Scan the entries below and say how many lines contain "Maximize". Write only the number.
--------------------------------------------------
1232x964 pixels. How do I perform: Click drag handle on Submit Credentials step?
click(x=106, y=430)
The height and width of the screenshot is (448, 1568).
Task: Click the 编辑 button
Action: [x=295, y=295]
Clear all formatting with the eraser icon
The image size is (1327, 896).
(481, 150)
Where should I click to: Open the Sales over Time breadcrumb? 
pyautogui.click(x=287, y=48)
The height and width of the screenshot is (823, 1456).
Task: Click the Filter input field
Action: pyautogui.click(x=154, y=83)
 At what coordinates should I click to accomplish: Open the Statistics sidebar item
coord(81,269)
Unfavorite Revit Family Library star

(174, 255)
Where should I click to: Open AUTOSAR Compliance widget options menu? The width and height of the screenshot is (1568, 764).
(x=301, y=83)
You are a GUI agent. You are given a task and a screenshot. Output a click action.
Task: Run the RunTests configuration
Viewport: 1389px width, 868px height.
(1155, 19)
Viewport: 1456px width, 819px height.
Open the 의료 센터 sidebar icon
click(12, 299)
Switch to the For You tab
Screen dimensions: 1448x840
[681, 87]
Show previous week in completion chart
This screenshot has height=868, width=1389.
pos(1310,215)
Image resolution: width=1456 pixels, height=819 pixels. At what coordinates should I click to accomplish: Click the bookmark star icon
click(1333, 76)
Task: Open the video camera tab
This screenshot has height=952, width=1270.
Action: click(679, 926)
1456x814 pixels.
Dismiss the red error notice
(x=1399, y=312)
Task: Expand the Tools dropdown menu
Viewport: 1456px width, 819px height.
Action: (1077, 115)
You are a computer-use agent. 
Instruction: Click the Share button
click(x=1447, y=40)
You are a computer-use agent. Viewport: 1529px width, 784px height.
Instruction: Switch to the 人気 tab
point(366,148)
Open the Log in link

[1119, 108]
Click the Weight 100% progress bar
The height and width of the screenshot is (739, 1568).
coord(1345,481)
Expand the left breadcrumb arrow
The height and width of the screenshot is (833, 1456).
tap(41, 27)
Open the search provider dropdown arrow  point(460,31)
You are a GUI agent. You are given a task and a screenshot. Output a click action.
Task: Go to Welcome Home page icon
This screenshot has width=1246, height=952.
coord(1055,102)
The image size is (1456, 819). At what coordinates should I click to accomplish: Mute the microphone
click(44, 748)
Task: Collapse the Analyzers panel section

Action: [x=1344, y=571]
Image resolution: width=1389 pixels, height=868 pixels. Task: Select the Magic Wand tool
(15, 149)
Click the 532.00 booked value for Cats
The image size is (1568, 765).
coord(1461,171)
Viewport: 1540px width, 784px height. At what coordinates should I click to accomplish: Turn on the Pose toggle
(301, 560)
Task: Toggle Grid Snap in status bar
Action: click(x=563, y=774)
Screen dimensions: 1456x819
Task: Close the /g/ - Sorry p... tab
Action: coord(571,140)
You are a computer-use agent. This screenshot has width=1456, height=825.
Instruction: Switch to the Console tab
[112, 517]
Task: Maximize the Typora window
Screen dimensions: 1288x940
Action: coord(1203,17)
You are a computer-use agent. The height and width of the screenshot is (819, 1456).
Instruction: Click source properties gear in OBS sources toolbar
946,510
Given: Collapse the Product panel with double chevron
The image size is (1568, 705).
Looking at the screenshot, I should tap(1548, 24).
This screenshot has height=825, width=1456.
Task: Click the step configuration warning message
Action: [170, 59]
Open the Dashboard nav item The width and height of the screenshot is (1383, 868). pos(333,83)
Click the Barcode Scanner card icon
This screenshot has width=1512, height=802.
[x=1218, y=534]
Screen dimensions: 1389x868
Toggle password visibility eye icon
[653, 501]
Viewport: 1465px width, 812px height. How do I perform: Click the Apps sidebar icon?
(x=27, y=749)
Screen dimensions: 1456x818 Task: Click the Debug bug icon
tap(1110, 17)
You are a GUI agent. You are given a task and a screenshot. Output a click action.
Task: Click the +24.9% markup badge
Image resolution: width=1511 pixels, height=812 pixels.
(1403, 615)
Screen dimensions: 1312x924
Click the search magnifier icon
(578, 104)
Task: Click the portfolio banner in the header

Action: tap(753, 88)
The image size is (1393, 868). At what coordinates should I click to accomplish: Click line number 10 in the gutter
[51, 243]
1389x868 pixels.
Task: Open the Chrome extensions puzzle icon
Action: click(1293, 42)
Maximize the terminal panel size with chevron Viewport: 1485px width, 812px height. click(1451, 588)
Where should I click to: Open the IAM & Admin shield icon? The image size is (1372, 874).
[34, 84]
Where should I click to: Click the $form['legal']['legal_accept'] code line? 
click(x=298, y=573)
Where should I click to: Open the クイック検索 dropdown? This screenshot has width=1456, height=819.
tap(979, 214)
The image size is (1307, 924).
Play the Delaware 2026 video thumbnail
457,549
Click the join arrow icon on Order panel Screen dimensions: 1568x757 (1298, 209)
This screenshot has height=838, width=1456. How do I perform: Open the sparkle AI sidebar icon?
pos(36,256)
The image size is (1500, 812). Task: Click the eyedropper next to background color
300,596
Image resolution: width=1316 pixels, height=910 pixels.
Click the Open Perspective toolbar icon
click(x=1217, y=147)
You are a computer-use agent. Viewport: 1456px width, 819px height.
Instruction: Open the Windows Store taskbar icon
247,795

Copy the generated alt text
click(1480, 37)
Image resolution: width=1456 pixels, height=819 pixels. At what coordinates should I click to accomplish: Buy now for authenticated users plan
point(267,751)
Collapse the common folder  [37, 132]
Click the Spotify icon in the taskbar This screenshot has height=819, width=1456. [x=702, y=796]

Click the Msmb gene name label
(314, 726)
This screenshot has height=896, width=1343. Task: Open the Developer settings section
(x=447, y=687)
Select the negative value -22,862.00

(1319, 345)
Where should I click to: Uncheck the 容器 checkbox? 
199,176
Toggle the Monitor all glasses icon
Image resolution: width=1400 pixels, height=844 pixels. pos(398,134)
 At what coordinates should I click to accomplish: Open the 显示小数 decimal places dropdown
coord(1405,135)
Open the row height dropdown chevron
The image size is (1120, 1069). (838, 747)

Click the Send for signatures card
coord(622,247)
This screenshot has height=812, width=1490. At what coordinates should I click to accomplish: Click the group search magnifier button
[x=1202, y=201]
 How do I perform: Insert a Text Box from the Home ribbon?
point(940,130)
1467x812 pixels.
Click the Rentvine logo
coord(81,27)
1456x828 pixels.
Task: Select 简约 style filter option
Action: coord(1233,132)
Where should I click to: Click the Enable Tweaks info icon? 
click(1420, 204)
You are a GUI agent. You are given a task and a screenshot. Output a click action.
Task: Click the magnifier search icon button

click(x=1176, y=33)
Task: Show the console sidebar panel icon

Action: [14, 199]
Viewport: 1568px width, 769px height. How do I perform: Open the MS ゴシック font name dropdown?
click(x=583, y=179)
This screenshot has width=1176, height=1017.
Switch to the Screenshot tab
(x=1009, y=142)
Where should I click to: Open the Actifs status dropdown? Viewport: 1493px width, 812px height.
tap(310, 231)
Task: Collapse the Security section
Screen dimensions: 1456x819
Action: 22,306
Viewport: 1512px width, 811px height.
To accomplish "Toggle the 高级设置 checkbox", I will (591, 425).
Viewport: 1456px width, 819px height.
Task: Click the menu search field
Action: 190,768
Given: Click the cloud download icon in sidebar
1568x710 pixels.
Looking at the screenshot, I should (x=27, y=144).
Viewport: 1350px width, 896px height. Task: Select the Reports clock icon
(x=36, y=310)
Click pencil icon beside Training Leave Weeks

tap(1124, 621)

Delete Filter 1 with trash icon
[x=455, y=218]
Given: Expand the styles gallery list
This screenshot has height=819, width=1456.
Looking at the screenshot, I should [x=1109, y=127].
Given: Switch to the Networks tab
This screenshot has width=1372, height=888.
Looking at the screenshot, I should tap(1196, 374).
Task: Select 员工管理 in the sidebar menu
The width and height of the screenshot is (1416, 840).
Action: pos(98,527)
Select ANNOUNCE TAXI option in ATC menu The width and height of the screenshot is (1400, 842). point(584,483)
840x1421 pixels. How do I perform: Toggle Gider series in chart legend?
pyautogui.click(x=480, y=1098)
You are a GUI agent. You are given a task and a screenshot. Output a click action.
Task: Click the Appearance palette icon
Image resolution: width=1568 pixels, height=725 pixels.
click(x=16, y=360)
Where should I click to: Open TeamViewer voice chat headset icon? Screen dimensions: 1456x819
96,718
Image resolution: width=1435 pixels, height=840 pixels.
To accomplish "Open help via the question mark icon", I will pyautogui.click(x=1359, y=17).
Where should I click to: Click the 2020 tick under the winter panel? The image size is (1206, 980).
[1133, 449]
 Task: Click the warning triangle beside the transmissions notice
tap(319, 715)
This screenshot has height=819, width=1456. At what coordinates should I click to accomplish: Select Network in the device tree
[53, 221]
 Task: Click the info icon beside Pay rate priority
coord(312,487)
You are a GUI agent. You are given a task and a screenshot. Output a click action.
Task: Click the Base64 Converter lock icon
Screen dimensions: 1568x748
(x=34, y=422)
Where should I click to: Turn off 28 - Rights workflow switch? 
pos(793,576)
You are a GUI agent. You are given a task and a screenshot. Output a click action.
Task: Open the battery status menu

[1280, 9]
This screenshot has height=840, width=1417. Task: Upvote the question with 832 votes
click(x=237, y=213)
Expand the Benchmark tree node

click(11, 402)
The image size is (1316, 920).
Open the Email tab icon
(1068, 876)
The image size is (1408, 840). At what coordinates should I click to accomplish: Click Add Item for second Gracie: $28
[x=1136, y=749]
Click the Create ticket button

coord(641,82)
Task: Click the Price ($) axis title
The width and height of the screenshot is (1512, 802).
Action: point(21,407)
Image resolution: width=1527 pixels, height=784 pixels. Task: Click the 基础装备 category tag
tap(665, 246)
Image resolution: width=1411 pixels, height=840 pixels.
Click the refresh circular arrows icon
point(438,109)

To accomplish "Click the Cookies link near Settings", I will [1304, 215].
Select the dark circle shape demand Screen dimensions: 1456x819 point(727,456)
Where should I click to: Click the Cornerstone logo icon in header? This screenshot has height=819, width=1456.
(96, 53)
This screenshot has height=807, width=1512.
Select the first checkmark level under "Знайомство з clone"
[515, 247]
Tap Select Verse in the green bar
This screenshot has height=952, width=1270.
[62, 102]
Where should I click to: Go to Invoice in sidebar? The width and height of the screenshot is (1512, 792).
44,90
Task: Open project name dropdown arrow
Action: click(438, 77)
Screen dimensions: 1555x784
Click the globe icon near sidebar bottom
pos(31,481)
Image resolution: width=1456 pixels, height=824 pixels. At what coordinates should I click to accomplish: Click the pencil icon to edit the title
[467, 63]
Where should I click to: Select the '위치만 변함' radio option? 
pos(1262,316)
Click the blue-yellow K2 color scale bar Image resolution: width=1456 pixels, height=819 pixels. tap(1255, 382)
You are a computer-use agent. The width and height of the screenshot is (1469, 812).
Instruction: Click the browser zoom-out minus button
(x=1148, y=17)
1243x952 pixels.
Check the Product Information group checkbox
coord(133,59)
--------------------------------------------------
(Answer space): 2